Label Melabeli

Kata-kata baru seperti selfie, tweeps, dan woot sebagai kosakata baru telah masuk ke dalam kamus bahasa Inggris Oxford. Kata-kata baru yang lainnya akan segera menyusul seiring dengan berkembangnya teknologi.

Teknologi begitu banyak menyumbang pembendaharaan kata. Namun tidak hanya teknologi, tanpa kita sadari, kehidupan sosial juga banyak menyumbang kata-kata yang notabene kita sebut ‘baru’.

Dibuatnya istilah-istilah baru memberikan kesempatan bagi masyarakat untuk menguraikan suatu hal dan membedakannya dengan hal lain.

Lalu bagaimana dengan pemberian label? Label kebanyakan diberikan untuk suatu fenomena yang sedang mencuat ke permukaan dan menjadi perbincangan khalayak ramai

Label bisa membuat sesuatu dipandang baik atau buruk. 

pic: google
Indonesia memiliki kata alay yang mengacu pada anak-anak muda yang sedang ingin mengangkat derajat dan meninggikan status di antara kawan-kawannya dengan mengubah gaya lama menjadi gaya baru yang luar biasa (Koentjara Ningrat). Gaya tersebut meliputi fashion, selfie, dan juga tulisan.

■ ■ ■ ■ ■

> **Tugas singkat A**
Sajikan daftar dari awal sampai baris yang memuat "coord(168,244)" sebagai CSV dua kolom, masukan dan keluaran, dengan satu baris untuk setiap pasangan. Letakkan tiap nilai dalam satu kolom berkutip, dan ganti jeda barisnya dengan spasi.
Daftar di bawah ini tidak berkaitan dengan teks tentang label di atas.

■ ■ ■ ■ ■

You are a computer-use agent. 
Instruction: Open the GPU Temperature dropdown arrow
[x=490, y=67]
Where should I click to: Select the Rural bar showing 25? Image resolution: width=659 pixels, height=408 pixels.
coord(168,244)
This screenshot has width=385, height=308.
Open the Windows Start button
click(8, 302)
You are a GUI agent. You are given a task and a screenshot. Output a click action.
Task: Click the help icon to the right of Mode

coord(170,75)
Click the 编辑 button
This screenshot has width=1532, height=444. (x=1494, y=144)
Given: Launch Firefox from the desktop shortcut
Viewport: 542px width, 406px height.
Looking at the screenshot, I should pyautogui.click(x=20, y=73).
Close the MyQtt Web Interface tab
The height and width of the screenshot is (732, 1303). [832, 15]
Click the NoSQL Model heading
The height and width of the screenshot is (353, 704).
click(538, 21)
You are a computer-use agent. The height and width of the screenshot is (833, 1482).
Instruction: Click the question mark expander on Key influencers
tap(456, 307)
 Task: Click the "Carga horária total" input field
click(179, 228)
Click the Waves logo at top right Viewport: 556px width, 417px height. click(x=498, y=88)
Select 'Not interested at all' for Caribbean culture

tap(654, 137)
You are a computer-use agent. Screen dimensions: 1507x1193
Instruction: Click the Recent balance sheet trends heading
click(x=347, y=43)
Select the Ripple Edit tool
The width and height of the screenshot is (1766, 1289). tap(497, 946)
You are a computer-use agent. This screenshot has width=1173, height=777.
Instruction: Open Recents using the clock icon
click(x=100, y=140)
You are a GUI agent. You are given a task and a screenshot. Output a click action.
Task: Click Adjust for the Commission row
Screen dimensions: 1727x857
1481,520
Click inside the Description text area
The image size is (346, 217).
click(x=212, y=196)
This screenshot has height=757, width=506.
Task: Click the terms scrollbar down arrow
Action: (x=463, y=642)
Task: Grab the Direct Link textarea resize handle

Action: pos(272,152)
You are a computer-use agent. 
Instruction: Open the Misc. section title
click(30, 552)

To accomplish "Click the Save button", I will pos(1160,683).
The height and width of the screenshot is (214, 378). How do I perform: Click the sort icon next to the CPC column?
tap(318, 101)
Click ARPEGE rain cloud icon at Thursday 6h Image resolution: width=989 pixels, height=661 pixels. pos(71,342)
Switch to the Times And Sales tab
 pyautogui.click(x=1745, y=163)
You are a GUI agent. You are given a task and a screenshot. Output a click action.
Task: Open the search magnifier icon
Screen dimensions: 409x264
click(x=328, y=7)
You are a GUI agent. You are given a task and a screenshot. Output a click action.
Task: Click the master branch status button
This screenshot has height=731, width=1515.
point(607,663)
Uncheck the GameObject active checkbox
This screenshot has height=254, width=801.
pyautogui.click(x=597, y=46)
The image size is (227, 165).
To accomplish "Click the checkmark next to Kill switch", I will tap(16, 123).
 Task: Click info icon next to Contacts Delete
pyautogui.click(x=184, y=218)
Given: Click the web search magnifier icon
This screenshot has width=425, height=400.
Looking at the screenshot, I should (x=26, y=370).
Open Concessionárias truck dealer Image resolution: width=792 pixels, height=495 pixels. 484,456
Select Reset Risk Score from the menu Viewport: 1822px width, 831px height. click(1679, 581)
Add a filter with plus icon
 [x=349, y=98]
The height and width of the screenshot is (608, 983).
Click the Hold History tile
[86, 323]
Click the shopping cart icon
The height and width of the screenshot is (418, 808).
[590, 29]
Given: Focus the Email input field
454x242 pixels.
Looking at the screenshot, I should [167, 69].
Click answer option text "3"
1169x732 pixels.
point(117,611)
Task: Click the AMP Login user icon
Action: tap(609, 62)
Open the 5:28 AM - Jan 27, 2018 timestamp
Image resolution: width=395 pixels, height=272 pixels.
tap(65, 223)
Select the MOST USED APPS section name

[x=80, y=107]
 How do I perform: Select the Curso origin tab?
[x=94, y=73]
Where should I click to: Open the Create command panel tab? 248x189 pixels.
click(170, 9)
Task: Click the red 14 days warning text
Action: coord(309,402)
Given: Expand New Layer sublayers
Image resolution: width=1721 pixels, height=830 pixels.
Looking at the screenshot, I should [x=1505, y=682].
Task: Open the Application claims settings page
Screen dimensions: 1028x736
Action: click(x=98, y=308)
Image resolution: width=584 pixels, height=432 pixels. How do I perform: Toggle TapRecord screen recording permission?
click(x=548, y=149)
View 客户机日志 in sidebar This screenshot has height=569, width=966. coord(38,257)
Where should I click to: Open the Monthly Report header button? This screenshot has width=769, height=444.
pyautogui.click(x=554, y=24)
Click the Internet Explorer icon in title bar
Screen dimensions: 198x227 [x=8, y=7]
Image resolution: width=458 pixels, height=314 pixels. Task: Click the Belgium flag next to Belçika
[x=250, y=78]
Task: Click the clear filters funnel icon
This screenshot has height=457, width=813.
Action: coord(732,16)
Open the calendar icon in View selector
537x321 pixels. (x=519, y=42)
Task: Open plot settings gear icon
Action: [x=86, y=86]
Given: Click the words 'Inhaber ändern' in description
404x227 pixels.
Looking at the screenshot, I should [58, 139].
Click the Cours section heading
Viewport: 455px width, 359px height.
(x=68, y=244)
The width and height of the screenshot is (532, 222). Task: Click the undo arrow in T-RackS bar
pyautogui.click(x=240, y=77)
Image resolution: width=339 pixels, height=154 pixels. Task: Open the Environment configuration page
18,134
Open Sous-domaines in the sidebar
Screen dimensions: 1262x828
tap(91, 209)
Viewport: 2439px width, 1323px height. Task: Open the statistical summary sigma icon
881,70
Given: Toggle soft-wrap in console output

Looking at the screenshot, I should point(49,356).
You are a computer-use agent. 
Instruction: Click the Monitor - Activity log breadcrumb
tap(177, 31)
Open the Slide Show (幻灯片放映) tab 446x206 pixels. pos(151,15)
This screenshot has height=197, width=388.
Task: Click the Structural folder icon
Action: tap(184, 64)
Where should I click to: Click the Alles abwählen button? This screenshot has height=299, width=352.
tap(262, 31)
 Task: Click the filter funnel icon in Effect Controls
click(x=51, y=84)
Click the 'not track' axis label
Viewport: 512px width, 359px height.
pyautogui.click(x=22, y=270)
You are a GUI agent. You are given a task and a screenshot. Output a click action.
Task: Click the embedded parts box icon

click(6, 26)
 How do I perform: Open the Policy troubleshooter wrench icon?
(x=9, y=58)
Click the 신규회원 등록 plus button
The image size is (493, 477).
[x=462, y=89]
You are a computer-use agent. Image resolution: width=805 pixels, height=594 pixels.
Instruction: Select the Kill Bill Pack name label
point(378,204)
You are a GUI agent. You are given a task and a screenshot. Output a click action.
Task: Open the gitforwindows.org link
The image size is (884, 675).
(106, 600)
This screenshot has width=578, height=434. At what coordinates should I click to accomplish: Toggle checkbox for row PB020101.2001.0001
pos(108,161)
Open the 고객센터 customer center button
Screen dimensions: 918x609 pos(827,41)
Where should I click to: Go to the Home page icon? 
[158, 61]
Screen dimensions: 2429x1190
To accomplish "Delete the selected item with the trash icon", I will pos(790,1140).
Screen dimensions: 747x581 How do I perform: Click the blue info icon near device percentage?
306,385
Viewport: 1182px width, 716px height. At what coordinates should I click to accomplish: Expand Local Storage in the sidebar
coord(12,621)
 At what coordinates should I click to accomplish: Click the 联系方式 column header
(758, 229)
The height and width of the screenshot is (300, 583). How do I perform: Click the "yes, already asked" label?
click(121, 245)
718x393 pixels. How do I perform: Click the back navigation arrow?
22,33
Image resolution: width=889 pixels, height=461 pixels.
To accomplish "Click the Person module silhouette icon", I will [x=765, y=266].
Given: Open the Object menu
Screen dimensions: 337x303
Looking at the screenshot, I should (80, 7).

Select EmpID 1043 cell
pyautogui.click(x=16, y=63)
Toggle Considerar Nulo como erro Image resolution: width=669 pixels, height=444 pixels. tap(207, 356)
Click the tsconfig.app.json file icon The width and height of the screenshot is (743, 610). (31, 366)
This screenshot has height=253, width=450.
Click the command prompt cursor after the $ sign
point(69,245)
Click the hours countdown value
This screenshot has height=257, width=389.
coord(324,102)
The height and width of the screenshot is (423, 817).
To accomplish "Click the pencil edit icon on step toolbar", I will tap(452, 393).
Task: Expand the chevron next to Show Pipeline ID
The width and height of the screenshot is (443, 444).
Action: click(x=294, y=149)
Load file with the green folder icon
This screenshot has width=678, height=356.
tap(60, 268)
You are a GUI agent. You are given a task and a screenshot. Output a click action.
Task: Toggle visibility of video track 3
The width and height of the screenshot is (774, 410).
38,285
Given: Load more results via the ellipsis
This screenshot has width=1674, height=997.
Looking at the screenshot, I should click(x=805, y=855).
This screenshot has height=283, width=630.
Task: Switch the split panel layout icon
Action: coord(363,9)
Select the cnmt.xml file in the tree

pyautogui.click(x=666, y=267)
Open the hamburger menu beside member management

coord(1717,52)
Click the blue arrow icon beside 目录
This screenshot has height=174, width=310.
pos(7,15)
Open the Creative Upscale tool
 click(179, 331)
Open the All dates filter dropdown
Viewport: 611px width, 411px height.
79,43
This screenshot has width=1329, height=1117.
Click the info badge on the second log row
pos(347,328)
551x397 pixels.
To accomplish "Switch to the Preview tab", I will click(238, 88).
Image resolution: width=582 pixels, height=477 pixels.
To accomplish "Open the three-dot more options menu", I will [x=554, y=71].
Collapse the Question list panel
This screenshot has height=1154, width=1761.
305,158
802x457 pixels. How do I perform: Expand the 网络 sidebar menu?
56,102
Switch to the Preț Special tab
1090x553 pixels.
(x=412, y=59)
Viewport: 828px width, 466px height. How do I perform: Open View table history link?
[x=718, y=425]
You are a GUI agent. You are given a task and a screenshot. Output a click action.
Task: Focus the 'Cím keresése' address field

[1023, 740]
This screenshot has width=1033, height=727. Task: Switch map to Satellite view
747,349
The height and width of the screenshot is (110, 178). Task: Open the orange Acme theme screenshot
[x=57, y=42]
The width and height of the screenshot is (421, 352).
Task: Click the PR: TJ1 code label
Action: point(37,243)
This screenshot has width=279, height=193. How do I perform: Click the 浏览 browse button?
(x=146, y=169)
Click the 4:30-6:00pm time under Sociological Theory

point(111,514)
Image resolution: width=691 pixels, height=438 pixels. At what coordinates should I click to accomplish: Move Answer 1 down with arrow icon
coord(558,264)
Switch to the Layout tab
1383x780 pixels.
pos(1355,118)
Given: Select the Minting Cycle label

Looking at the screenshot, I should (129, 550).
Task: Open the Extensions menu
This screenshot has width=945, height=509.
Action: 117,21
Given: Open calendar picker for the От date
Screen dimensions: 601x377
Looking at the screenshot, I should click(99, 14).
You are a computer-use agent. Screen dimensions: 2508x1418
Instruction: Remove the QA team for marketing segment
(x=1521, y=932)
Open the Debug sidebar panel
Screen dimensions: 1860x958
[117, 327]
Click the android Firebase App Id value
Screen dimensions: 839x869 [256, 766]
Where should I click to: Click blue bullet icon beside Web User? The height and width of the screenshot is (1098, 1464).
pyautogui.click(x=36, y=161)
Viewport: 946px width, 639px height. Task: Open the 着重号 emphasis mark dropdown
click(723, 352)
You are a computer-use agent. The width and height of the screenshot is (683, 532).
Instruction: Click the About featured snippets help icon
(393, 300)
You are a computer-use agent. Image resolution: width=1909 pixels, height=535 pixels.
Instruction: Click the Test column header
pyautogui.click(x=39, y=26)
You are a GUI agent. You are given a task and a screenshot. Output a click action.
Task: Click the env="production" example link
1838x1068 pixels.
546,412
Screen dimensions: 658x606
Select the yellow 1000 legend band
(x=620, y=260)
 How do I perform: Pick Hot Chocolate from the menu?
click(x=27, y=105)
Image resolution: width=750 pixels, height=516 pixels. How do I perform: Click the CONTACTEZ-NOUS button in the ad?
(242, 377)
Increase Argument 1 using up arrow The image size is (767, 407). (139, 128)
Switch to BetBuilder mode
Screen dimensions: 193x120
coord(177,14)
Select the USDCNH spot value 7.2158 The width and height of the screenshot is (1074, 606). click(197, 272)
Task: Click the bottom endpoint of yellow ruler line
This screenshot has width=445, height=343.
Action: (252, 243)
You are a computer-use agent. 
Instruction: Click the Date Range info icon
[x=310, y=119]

■ ■ ■ ■ ■

> **Tugas singkat B**
Tuliskan kembali teks tentang label secara utuh tanpa perubahan apa pun.

> **Jawaban tugas A**
masukan,keluaran
"You are a computer-use agent. Instruction: Open the GPU Temperature dropdown arrow","[x=490, y=67]"
"Where should I click to: Select the Rural bar showing 25? Image resolution: width=659 pixels, height=408 pixels.","coord(168,244)"

> **Jawaban tugas B**
Label Melabeli

Kata-kata baru seperti selfie, tweeps, dan woot sebagai kosakata baru telah masuk ke dalam kamus bahasa Inggris Oxford. Kata-kata baru yang lainnya akan segera menyusul seiring dengan berkembangnya teknologi.

Teknologi begitu banyak menyumbang pembendaharaan kata. Namun tidak hanya teknologi, tanpa kita sadari, kehidupan sosial juga banyak menyumbang kata-kata yang notabene kita sebut ‘baru’.

Dibuatnya istilah-istilah baru memberikan kesempatan bagi masyarakat untuk menguraikan suatu hal dan membedakannya dengan hal lain.

Lalu bagaimana dengan pemberian label? Label kebanyakan diberikan untuk suatu fenomena yang sedang mencuat ke permukaan dan menjadi perbincangan khalayak ramai

Label bisa membuat sesuatu dipandang baik atau buruk. 

pic: google
Indonesia memiliki kata alay yang mengacu pada anak-anak muda yang sedang ingin mengangkat derajat dan meninggikan status di antara kawan-kawannya dengan mengubah gaya lama menjadi gaya baru yang luar biasa (Koentjara Ningrat). Gaya tersebut meliputi fashion, selfie, dan juga tulisan.